Cela pourrait tenir de l’absurde, être dada : jouer à la fois du piano et de la machine à coudre, jusqu’à ce que couture vous emporte. Cela pourrait relever de la critique du commentaire artistique : expliquer ce tableau, l’interpréter au-delà des pensées du peintre – qui le traverse bien sûr – ne jamais jouer la musique que l’on voit. Cela pourrait interroger ce qui est vrai chez le comédien, son paradoxe, ce qu’il fait de son corps, ce qu’il donne à voir. Cela pourrait chanter juste. Cela pourrait questionner le quatrième mur, celui qui est construit en parpaings. Cela pourrait être drôle ou profond, décalé ou brillant.

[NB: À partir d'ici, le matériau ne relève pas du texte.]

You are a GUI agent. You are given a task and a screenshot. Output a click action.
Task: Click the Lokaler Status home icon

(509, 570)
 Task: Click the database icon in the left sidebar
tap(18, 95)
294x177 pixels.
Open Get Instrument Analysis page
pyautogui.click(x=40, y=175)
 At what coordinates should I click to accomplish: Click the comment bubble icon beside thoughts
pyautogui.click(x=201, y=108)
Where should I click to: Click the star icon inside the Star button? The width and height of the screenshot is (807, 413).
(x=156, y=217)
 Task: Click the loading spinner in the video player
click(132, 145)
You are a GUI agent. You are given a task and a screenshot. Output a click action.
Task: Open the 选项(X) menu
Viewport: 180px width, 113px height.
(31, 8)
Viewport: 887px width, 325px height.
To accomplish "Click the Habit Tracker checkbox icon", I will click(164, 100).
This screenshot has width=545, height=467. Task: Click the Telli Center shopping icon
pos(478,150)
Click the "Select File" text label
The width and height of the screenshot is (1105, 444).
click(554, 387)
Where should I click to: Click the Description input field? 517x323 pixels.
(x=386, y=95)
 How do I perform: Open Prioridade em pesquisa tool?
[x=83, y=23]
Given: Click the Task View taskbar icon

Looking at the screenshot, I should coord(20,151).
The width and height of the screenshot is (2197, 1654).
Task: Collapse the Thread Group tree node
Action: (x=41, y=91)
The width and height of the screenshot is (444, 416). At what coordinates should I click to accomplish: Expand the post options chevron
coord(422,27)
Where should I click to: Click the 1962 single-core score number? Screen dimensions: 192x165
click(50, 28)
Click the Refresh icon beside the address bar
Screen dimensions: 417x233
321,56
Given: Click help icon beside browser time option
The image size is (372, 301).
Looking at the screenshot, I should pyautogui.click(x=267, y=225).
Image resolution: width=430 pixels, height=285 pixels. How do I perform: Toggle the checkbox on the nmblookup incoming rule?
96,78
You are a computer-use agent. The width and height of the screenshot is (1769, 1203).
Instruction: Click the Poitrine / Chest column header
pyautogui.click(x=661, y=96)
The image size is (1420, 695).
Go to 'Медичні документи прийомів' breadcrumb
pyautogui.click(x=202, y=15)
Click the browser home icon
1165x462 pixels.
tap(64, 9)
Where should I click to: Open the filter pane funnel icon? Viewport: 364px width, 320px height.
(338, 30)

Las ! Rien n’est approfondi, achevé. Des gags éculés s’enchaînent comme dans de mauvais sketches. Une fille se poivre, se persille, se barde la tête avant de se la mettre au four ; une autre s’énuclée dans des cornets à glace – certes c’est faux et l’impression désagréable est là, et alors ? Le développement, la suite ? Non, on met un oiseau dans le piano, on arrose on ne sait quoi, on va dans l’espace, on parle anglais, on cuisine des oignons pour ne pas les manger, on se prélève des échantillons, on chante (mal) une aria baroque ou des lieder, parfois en mangeant un yaourt, on dissèque un insecte, on maquille un collègue en oubliant sa jupe. L’écrivain rit bêtement avant de se mettre en slip.
Le public rit, beaucoup, applaudit, debout. D’autres bâillent.
En matière de questionnement du théâtre, on préfère écouter le Prologue de Pagliacci. En matière d’absurde, on préfère attendre Godot. Classiques certes, mais de bon goût.